The four-jointed gene is expressed in a gradient during early eye development, with a peak of expression along the D-V midline. Together with Ser and Dl, Fj serves as a molecular marker of midline fate. Ubiquitous expression of Fng during early eye development, generated by placing fng under the control of an eyeless enhancer, eliminates detectable expression of Ser and Dl along the midline. Conversely, misexpression of Fng in clones of cells, can result in ectopic expression of Ser and fj that is centered along novel borders of Fng expression in the dorsal eye. Ectopic Ser and fj expression can also be detected along the borders of fng mutant clones in the ventral eye. These observations show that Fng expression borders play an essential and instructive role in establishing a distinct group of cells along the D-V midline of the developing eye. Animals with reduced fng activity have small eyes. Moreover, ubiquitous fng expression also results in a dramatic loss of tissue. Tissue loss is detectable in the developing imaginal disc, before the morphogenetic furrow moves across the eye. Moreover, eye loss is observed when fng is ectopically expressed during early development, but not when fng is ectopically expressed behind the furrow. These observations indictate that a Fng expression border is required for eye growth, specifically during early eye development (Papayannopoulos, 1998).

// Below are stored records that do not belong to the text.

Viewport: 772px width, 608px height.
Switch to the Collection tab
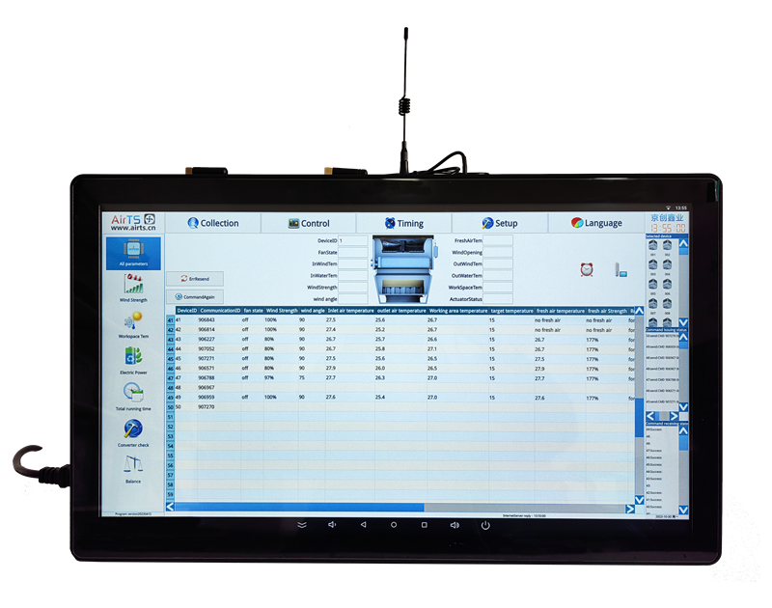click(213, 223)
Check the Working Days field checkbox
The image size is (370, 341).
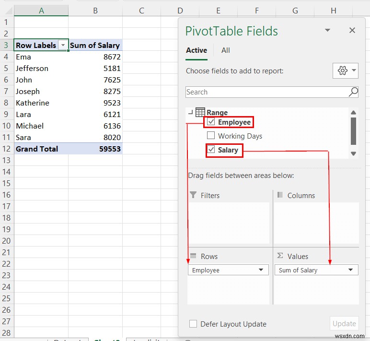pos(211,136)
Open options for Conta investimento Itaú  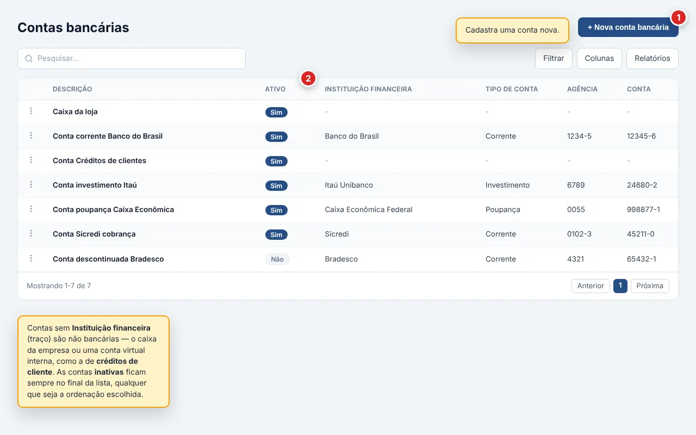(31, 184)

Fng differentially modulates the action of Notch ligands in the eye just as it does in the wing. Clones of cells ectopically expressing Dl can induce Ser expression in ventral, Fng-expressing cells, but not in dorsal cells. Fng alone can induce Ser expression in dorsal cells, but only near the D-V midline. When Fng and Dl are co-misexpressed, Ser expression can be induced in dorsal cells even when the clones are far from the D-V midline. Clones of cells ectopically expressing Ser are able to induce increased expression of Dl in dorsal cells but not in ventral, Fng expressing cells. However, if Ser is ectopicallly expressed in fng mutant animals, it can induce Dl expression in ventral cells (Papayannopoulos, 1998).

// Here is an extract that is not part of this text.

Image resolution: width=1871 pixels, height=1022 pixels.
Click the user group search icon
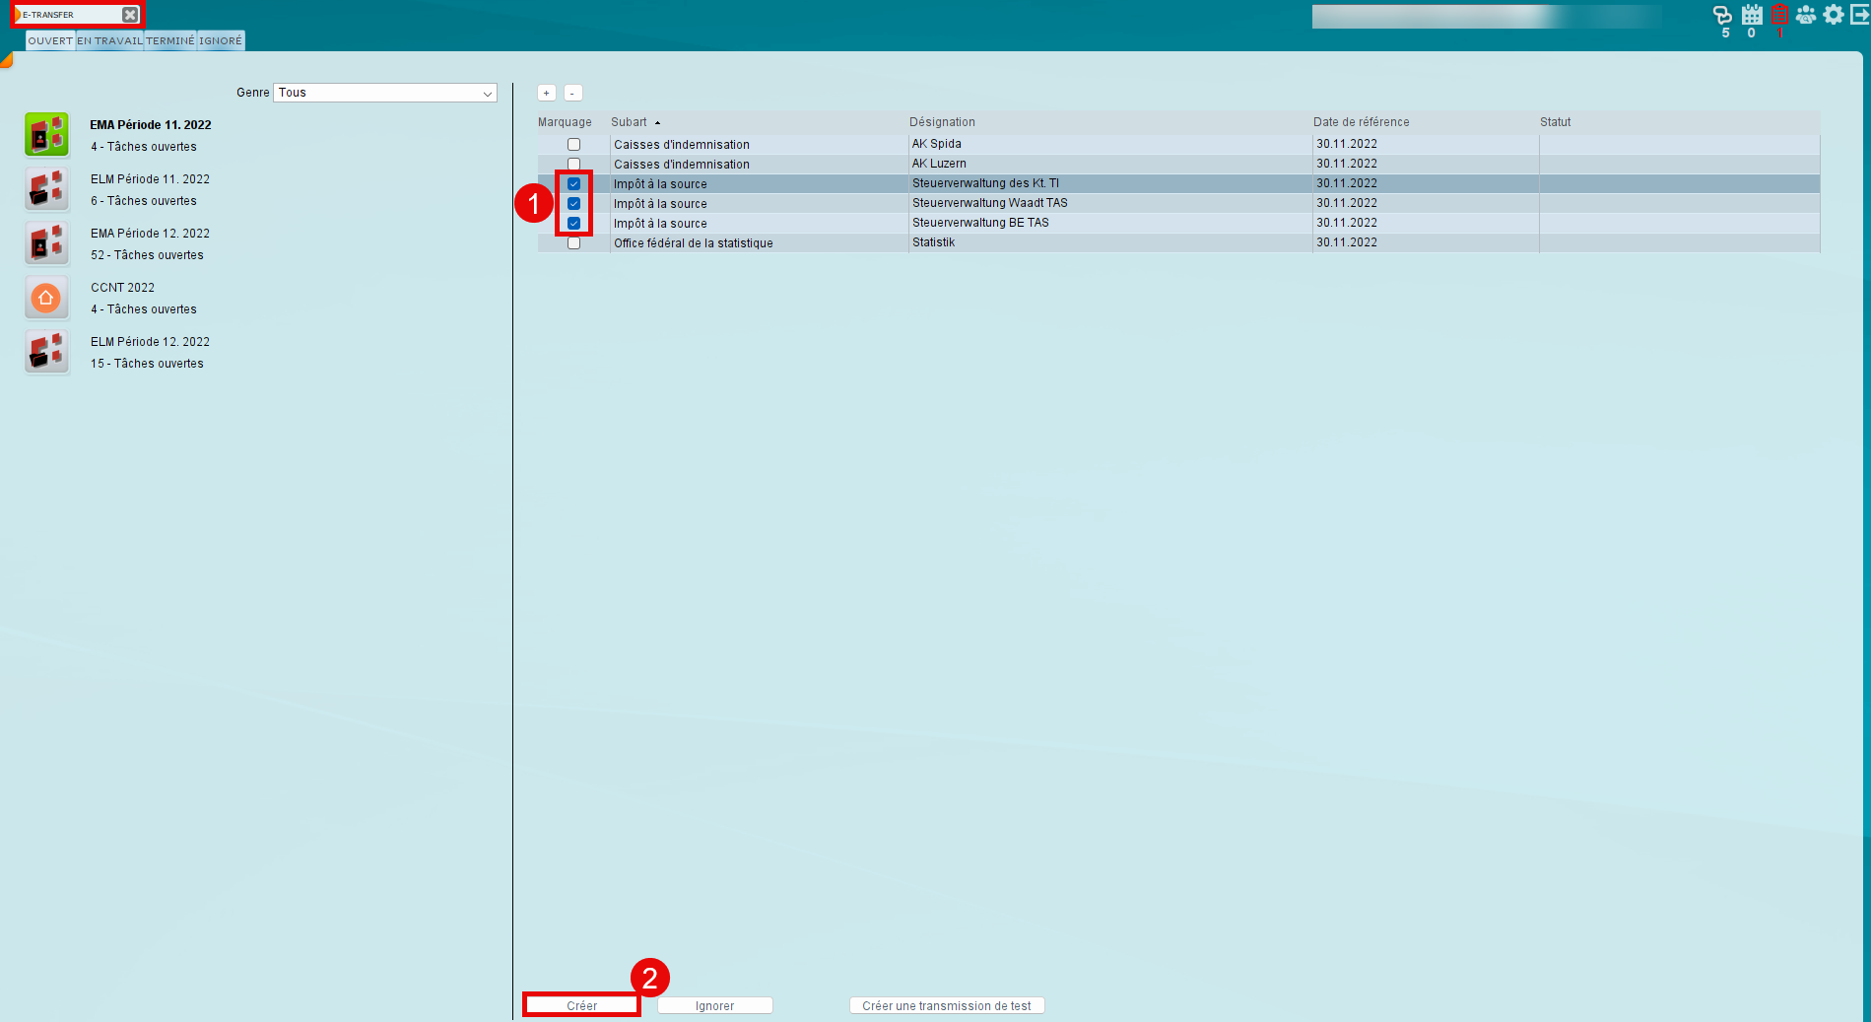coord(1806,15)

Notch function is also necessary for normal D-V midline cell fate. The ability of Ser and Dl to induce one another's expression indicates that the expression of either one is a marker for Notch activation in the eye. Analysis of loss-of-function mutants of Notch and its ligands, as well as ectopic expression studies, indicate that Notch activation also regulates eye growth. Several observations indicate that the D-V midline is the focus of Notch activation required for growth. Moreover, the midline corresponds to a fng expression border, which is essential for growth and modulates Notch signaling during early eye development. Because local activation of Notch has long-range effects on growth and four-jointed expression, it is inferred that Notch induces the expression of a diffusible growth factor at the midline. Notch activation influences ommatidial chirality. fng mutant clone borders within the ventral eye can be associated with reversals of ommatidial chirality, whereas mutant clones that cross the D-V midline disrupt the normal equator. The equatorial bias in the influence of ectopic Notch activation implies that the equator is the normal source of a Notch-dependent, chirality-determining signal (Papayannopoulos, 1998).


Genomic length - 31 kb

cDNA length - 1.8-1.9 kb


Amino Acids - 412

Structural Domains

The novel protein includes an N-terminal signal sequence but lacks a transmembrane domain, suggesting that it is secreted. The protein contains seven cysteine residues, three dibasic sites and two potential N-glycosylation sites. The dibasic sites could function as cleavage sites, suggestion that FNG could be proteolytically processed from an inactive into an active form (Irvine, 1994).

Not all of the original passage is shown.